Nas minhas relações amorosas, a minha experiência tem sido que a doença não tem impacto significativo. Quando conheci o meu namorado, senti alguma relutância em lhe contar sobre a minha condição, pois tinha receio de que isso alterasse a perceção que ele tinha de mim. No entanto, essa preocupação revelou-se infundada. Ele aceitou-me tal como sou, e a minha doença nunca afetou o nosso relacionamento. Estamos juntos há seis anos, e, ao longo desse tempo, a AIJ não interferiu na nossa relação, o que me deu uma grande sensação de segurança e aceitação.
Para as crianças com DRME, acredito que políticas públicas poderiam melhorar as oportunidades, como garantir que a avaliação de educação física seja adaptada às necessidades dessas crianças e que as escolas sejam mais próximas de casa, reduzindo o impacto da rigidez matinal. Além disso, é importante garantir que as crianças com DRME possam viajar de transportes públicos com mais facilidade, sem a dificuldade de andar de pé, já que a doença é invisível.

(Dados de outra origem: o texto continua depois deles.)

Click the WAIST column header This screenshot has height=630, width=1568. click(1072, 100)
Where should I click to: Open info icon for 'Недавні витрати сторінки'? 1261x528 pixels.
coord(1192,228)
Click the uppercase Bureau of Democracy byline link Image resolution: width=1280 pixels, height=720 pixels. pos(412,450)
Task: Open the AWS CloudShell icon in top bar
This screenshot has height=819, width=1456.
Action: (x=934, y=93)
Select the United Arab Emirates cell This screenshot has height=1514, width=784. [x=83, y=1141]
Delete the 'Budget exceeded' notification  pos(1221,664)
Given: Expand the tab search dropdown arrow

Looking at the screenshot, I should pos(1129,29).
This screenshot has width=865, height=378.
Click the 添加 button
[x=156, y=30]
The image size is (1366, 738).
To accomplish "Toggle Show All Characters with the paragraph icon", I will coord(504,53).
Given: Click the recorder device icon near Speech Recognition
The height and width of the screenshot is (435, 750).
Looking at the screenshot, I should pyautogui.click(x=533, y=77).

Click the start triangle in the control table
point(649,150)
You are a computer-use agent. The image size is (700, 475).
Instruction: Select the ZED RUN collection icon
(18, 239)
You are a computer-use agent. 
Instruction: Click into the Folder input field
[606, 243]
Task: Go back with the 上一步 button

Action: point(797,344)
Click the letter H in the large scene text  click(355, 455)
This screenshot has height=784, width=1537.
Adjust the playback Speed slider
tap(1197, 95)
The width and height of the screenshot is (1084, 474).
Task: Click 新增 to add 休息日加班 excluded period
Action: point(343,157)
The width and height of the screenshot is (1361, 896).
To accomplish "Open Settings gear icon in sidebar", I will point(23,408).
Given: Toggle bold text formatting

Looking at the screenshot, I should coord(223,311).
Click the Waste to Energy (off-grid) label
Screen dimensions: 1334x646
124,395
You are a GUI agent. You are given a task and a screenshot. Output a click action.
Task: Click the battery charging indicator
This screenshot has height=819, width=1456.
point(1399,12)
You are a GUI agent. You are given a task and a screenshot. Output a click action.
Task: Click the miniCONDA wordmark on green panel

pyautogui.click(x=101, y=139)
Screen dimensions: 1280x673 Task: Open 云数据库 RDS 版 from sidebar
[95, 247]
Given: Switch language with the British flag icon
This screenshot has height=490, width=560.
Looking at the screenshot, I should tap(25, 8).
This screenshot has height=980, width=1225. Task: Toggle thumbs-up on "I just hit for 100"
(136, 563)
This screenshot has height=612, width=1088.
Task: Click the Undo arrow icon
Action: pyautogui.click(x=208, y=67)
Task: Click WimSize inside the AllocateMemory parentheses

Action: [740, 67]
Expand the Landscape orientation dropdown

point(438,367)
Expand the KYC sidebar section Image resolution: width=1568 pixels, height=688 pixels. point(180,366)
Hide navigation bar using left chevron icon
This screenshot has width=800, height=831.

A literacia em saúde também é fundamental. Muitas vezes, somos mal interpretados, com pessoas a achar que estamos a ser preguiçosos ou que a DRME afeta apenas idosos. Precisamos de mais informação e apoio para lidar com a doença. Além disso, defendo que as consultas e exames sejam mais flexíveis para que as crianças não percam aulas e os pais não precisem faltar ao trabalho.
Um dos maiores desafios que enfrentei foi o estigma e a falta de compreensão sobre a DRME. Muitas pessoas não sabem o que é a doença e, por isso, tendem a minimizar as nossas dificuldades. Gostaria que houvesse mais informação disponível para o público em geral e que se perceba que, mesmo com uma doença crónica, as crianças com DRME têm o direito de brincar e aprender como qualquer outra criança.

Bruna Correia, 2024
21 anos, Artrite Idiopática Juvenil

Moro em Lisboa, Portugal.
Vivo com os meus pais sendo filha única.
Estou a estudar Enfermagem na Escola Superior de Saúde da Cruz Vermelha Portuguesa – Lisboa onde frequento o 3º ano.
Tive conhecimento do Prémio Edgar Stene pela LPCDR pois sou voluntária e secretária-geral da ANDAI (Associação Nacional de Doentes com Artrites e Reumatismos na Infância) onde divulguei o prémio para o público-alvo.
Decidi desafiar-me a participar para divulgar a minha história e as minhas percepções da vida com AIJ.